AWS and Unix Intro - Module 5

Module 5: Shell Scripts

Preamble

The exercies here are taken from the Software Carpentry Unix shell lesson. Licensed under CC-BY 4.0 2018–2021 by The Carpentries.

We are finally ready to see what makes the shell such a powerful programming environment. We are going to take the commands we repeat frequently and save them in files so that we can re-run all those operations again later by typing a single command. For historical reasons, a bunch of commands saved in a file is usually called a shell script, but make no mistake: these are actually small programs.

Not only will writing shell scripts make your work faster– you won’t have to retype the same commands over and over again– it will also make it more accurate (fewer chances for typos) and more reproducible. If you come back to your work later (or if someone else finds your work and wants to build on it) you will be able to reproduce the same results simply by running your script, rather than having to remember or retype a long list of commands.

Let’s start by going back to data/genomes and creating a new file, count_tags.sh which will become our shell script:

$ cd data/genomes
$ nano count_tags.sh

The command nano count_tags.sh opens the file count_tags.sh within the text editor ‘nano’ (which runs within the shell). If the file does not exist, it will be created. We can use the text editor to directly edit the file – we’ll simply insert the following line:

echo -n "atlanta.gbff: "
grep "/locus_tag=" atlanta.gbff | wc -l

Then we save the file (Ctrl-O in nano), and exit the text editor (Ctrl-X in nano). Check that the directory molecules now contains a file called count_tags.sh.

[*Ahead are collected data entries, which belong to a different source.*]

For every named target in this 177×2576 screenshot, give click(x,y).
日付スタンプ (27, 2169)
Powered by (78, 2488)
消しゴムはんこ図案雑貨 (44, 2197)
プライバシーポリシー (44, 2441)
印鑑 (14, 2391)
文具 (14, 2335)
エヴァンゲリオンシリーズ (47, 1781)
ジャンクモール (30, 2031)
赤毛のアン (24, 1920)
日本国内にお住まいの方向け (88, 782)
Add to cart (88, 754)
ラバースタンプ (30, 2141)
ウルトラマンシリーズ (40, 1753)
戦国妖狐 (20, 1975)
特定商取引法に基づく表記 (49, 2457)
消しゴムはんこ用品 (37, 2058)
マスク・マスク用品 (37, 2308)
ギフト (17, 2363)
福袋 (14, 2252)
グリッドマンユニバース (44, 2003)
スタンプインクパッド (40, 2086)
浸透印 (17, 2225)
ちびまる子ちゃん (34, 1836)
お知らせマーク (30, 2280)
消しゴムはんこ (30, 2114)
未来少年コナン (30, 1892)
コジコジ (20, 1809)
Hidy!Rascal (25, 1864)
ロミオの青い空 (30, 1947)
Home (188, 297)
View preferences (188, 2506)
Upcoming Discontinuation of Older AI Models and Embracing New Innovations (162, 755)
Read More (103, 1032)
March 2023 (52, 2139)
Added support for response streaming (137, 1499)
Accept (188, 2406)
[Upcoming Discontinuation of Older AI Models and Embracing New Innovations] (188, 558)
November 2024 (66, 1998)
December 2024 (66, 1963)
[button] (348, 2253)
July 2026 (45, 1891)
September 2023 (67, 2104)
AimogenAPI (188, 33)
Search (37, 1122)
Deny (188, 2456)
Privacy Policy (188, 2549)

Once we have saved the file, we can ask the shell to execute the commands it contains. Our shell is called bash, so we run the following command:

$ bash count_tags.sh
atlanta.gbff 12237

Sure enough, our script’s output is exactly what we would get if we ran that pipeline directly.

I’ve noticed that each locus tag appears twice in the gbff file, so we’re double-counting a lot of tags. Let’s modify our script to only count unique tags:

$ nano count_tags.sh
echo -n "atlanta.gbff: "
grep "/locus_tag=" atlanta.gbff | sort | uniq | wc -l

Now when we run the script:

$ nano count_tags.sh
atlanta.gbff 6109

What if we want to count the number of locus tags in many files? Let’s introduce a new concept: loopingOpen up our script again

$ nano count_tags.sh
for filename in atlanta.gbff london.gbff
do
  echo -n "$filename "
  grep "/locus_tag=" $filename | sort | uniq | wc -l
done

We feed the loop with two elements: the text “atlanta.gbff” and then with the text “london.gbff”. The loop executes all of the commands between do and done for each time the loop iterates, and each time, the variable “$filename” is replaced by either “atlanta.gbff” or “london.gbff”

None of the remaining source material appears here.